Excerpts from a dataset
=== Begin Enclosure ===
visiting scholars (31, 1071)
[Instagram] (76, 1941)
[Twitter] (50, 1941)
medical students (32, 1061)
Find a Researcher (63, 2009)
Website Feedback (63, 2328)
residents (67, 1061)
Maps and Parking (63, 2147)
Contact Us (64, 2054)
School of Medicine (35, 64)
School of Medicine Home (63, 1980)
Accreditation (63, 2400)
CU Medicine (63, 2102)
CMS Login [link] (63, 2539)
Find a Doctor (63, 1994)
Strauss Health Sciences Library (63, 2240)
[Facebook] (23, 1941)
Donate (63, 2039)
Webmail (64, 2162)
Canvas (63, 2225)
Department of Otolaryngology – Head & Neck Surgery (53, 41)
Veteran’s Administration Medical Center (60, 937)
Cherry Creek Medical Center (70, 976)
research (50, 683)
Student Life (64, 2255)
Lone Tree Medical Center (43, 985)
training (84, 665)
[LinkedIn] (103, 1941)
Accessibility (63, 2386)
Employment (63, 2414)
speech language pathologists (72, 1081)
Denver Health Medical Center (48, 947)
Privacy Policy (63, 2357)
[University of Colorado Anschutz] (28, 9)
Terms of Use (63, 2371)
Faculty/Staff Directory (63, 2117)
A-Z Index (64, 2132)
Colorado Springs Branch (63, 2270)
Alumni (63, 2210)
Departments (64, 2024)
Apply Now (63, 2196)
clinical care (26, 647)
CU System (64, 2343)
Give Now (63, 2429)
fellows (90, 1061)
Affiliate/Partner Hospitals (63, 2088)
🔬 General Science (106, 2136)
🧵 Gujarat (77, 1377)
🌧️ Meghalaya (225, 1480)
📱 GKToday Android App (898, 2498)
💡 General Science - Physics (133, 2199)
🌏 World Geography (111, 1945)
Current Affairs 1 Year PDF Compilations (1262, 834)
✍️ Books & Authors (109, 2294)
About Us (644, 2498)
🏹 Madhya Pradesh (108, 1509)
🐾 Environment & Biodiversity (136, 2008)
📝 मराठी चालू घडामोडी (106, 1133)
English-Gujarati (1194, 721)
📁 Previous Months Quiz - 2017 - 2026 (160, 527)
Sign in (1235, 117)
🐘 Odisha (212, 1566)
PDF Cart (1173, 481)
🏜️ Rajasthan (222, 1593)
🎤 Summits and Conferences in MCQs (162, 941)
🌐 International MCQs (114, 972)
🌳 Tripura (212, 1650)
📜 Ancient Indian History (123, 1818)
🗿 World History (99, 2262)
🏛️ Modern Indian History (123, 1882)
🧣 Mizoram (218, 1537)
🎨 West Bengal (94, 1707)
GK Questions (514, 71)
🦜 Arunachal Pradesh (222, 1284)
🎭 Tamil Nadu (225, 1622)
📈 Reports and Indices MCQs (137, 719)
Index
=== End Enclosure ===
• **INSTRUCTIONS TO FOLLOW**:
Answer with a single number: the count of lines in the records that contain "School".

• **RESULT OF THE EXERCISE**:
2